Iraqi official: War killed 150,000 civilians

Updated: 2006-11-10 07:00

As al-Shemari issued the startling new estimate, the head of the Baghdad central morgue said Thursday he was receiving as many as 60 violent death victims each day at his facility alone. Dr. Abdul-Razzaq al-Obaidi said those deaths did not include victims of violence whose bodies were taken to the city's many hospital morgues or those who were removed from attack scenes by relatives and quickly buried according to Muslim custom.

Al-Obaidi said the morgue had received 1,600 violent death victims in October, one of the bloodiest months of the conflict. US forces suffered 105 deaths last month, the fourth highest monthly toll.

At least 45 Iraqis were killed or found dead in continuing sectarian violence Thursday, with 16 of the victims killed in bombings at Baghdad markets. For the fifth straight day, insurgent and militia mortar teams traded fire in the capital's northern neighborhoods.

Al-Shemari, while not explaining the death toll estimate, was more precise about the government's increasingly public and insistent demands for a speedier US transfer of authority to Iraqi forces and the withdrawal of American troops to their bases and from Iraq's cities and towns.

"The army of America didn't do its job. ... They tie the hands of my government," said al-Shemari, a Shiite.

"They should hand us the power. We are a sovereign country," he said, adding that the first step would be for American forces to leave population centers.

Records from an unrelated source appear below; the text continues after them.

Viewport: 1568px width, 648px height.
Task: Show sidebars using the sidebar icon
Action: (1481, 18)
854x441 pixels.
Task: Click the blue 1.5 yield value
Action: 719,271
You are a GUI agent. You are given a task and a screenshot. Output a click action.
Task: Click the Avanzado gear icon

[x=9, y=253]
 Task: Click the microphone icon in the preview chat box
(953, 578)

Al-Shemari is a controversial figure and a member of the movement of radical anti-American cleric Muqtada al-Sadr. Some US officials have complained that the ministry has diverted supplies to al-Sadr's Mahdi Army militia.

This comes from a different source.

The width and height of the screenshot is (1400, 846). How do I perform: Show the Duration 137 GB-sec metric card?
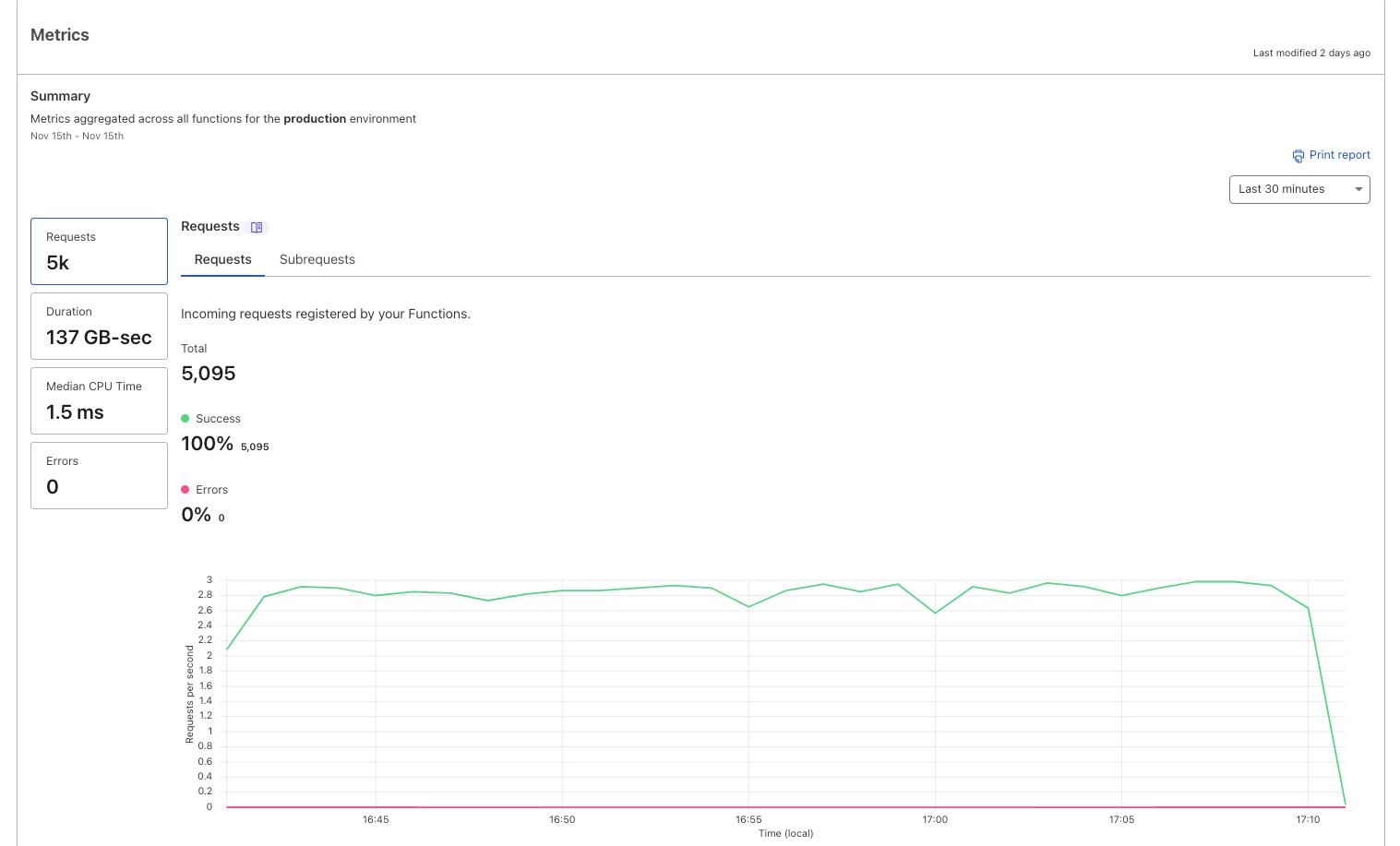(99, 326)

In August, US troops arrested seven of al-Shemari's personal guards in a raid on his office. The US never explained the raid, but Iraqi officials said Americans suspected the guards were part of a militia.

Prime Minister Nouri al-Maliki, who also has close ties to al-Sadr, told Bush in a video conference last month that he would make renewal of the UN mandate under which the US keeps forces in Iraq conditional on a rapid handover of power.

Al-Maliki also said at the time that US forces should clear out of Iraq's cities, according to top aide Hassan al-Suneid. He said the White House agreed, although that was never confirmed in Washington.

Last week, al-Maliki rejected a demand by a visiting top administration official that he move to disband Shiite militias by year's end. A senior al-Maliki adviser, who refused to be identified by name because of the sensitive nature of the talks, said the prime minister told US National Intelligence Director John Negroponte it would be suicidal for the Iraqi leader to move against the heavily armed militias.

The militias are a key player in the sectarian conflict in Iraq, having taken to the streets with extreme vengeance against Sunni insurgents and civilians after the February bombing of a Shiite shrine north of Baghdad.

The militias and their death squads are the armed wings of rival Shiite political parties. One of the militias, known as the Mahdi Army, is loyal to al-Sadr; the second, larger group is known as the Badr Brigade and answers to the SCIRI.

Al-Maliki's hold on power depends on the support of both political organizations and their fighters, hence his reluctance to move against the armed groups.

He also has balked at US demands for passage of a series of laws that would favor minority Sunnis, a group that makes up the bulk of the insurgency that has been fighting US forces and has killed tens of thousands of Shiites.

Sunni members of parliament over the past two days have threatened to walk out of the legislature and take up arms. They charge the Shiite-dominated government with refusing to meet their demands for a fair division of power and natural resources.

The dean of the Sunni politicians in parliament said Thursday there were attempts by Iran to run Sunnis out of the country. Adnan al-Dulaimi then called Arab countries to support Iraq's Sunni minority.

"There is a Safawi (Iranian) plan to root the Sunnis out of this country, and we are confronting it," al-Dulaimi said. "We call on our Arab brethren to support us and confront this Safawi plan."

His political group has five ministers in al-Maliki's Cabinet and al-Dulaimi again threatened to pull them out of the government.